Welcome home: A journey to Greece and Israel

Story and photos
by Megan Ledbetter

“One’s destination is never a place, but a new way of seeing things.” Henry Miller, the coiner of this phrase, must have taken a trip similar in impact to the one on which I was fortunate enough to embark this past summer as I floated between the gap of high school graduation and beginning college in the fall.

Through opportunities at Harding University, I was able to travel to Greece and Israel with 39 other incoming college freshmen and four university chaperones. As an aspiring journalist, photographer and Bible student, I was looking forward to the opportunities to see places that I have studied my entire life. Many who knew about the upcoming trip told me that this would have an impact on my outlook on life and Scripture, but I had no idea just how right they were until I experienced it for myself.

Our trip began with what seemed like an endless amount of flying and staying awake, but while recovering from jet lag, we were thrown immediately into Greek culture in Porto Rafti, Greece. Porto Rafti is not only right outside the historical city of Athens, but is home to one of Harding University’s seven international campuses, Harding University in Greece (HUG) and some of the most beautiful beaches in the world.

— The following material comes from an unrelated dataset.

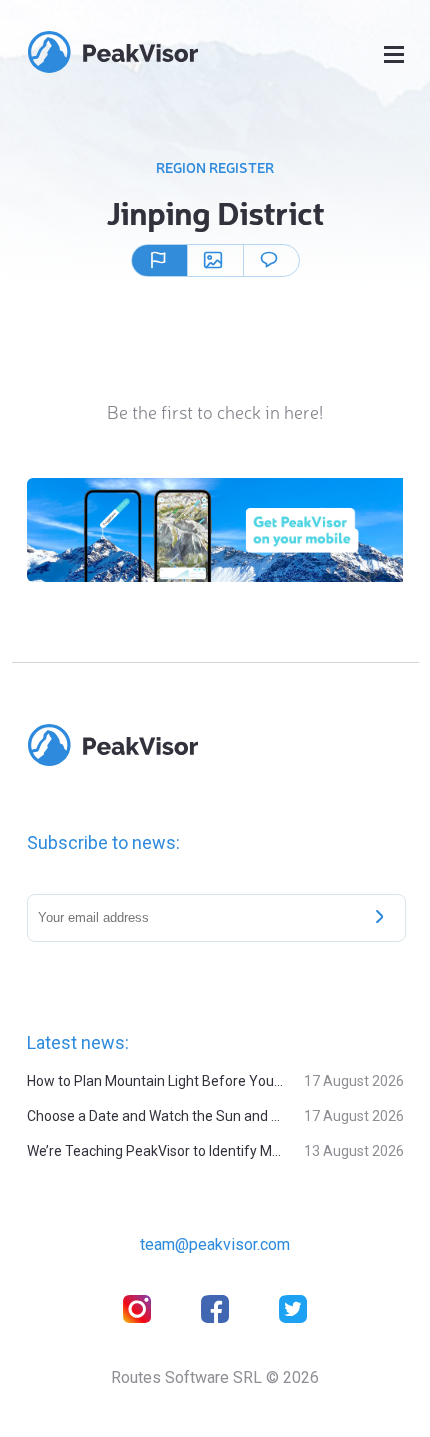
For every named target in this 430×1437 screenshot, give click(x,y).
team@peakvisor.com (215, 1244)
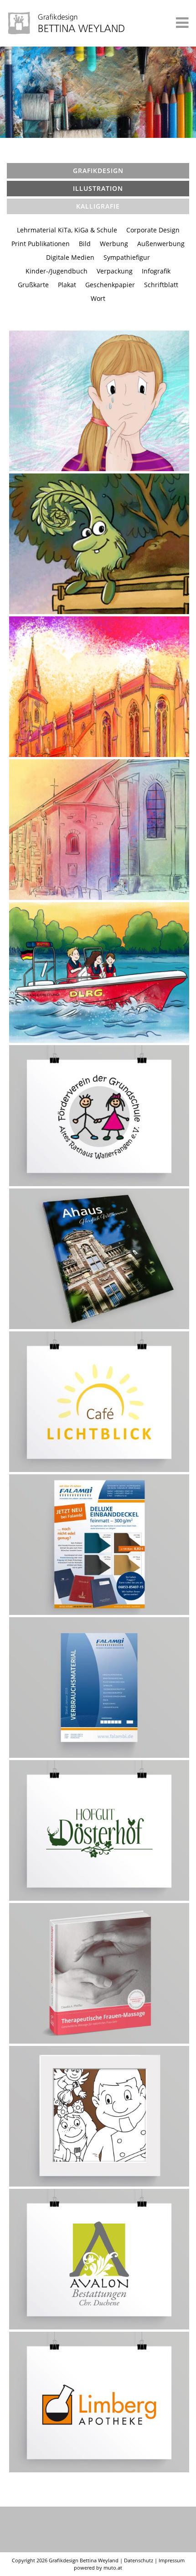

During this portion of our trip, with HUG as a home base, we alternated days in class learning the biblical Greek language, biblical history and text and mythology while touring places like Athens, Corinth, Delphi and exploring Porto Rafti itself. While being fortunate enough to have traveled a lot around the United States, Greece was unlike any other place I had ever seen. Partly due to the economy and partly due simply to the culture differences, the atmosphere of Greece was not like anything I had imagined, but I immediately grew fond of it and found myself enjoying the change of pace and atmosphere from what I have known all my life.

Megan Ledbetter poses with the Greek flag that proudly stands on the ruins of Acrocorinth.

When asked my favorite place and part of my trip, I’m sure I have given every person a different answer because there is simply no way to put into words the entirety of the life-changing impact and meaning of this 16-day journey. The difficulty in keeping myself from re-writing my travel journal is ever-present; I could share the small things that are no longer small things to me anymore, or I could share the big things that people would expect to hear from a reflection on a trip to the other side of the world. I have concluded that there is simply no right or wrong piece to share, but simply that there is too much to possibly share. From seeing the Acropolis of Athens that houses both Mars Hill and the Parthenon, to touring the ancient city of Corinth, to walking the cobblestone streets of Archova just below Delphi — and that is before we even consider the four-day excursion to Israel.

When we arrived in Israel, the first thing that our tour guide told us was, “Welcome home.” Before you get confused, yes, I wondered as well if we were on the right tour bus, but let me explain. As I arrived in Israel, we were in the home of history that is known all over the world, the origin of everything in which I believe and for which I live. I was in the home of my faith and reasons for being who I am. After he explained himself and as I contemplated the HUG family we had just left in Porto Rafti, the concept of being at home so far away from home got less and less foreign to me. A part of me was home for the first time.

As we embarked on the Israel journey for four long, hard and life-changing days, we saw the Garden of Gethsemane, the Wailing Wall, the Western Walls of the temple built by Herod, the Holy Sepulchre, many different first-century tombs, the Muslim Temple Mount, the healing pool at Bethesda, Hezekiah’s tunnel, Beth-Shemesh, the desert roads of the first century, the Dead Sea and Dead Sea Scrolls, the Jordan River, Jericho, the Sea of Galilee, the Mount of Beatitudes, Capernaum, the Mediterranean Sea, Caesarea and so much more.

We saw so many things in so little time that it was hard to take in so many things all at once, causing the smallest of things to have the biggest immediate impact. There was a repeated presence of still, quiet, whispering wind. I reflected on Elisha in 1 Kings 19 as I felt the presence of God hovering over the waters (Genesis 1:2) and crying out through the rocks (Luke 19:40).

Whether it was sitting under a fig tree in the Garden of Gethsemane, standing at the base of Wailing Wall or in a boat on the Sea of Galilee, the whispering, quiet wind always caused the same overcoming, immediate response. I don’t know if I believe in the common belief of other Eastern religions that the Holy Lands are closer to God or that one’s prayers are more heard there, but now I understand why someone could so easily feel such a power when you are physically surrounded by places that God himself as Christ inhabited while on the earth as one of us. Paul addresses this issue from the top of Mars Hill in Athens, and it was recorded in Acts 17:24-27: “the God who made the world and everything in it does not live in temples built by human hands,” and He did what He did so that we would search Him out and find him, “though He is not far from any one of us.”

Now, as a college freshman, I have realized how much I have changed in just the last few months and how much I will continue to change as I travel on my own journey in my new “home” away from home at Harding University.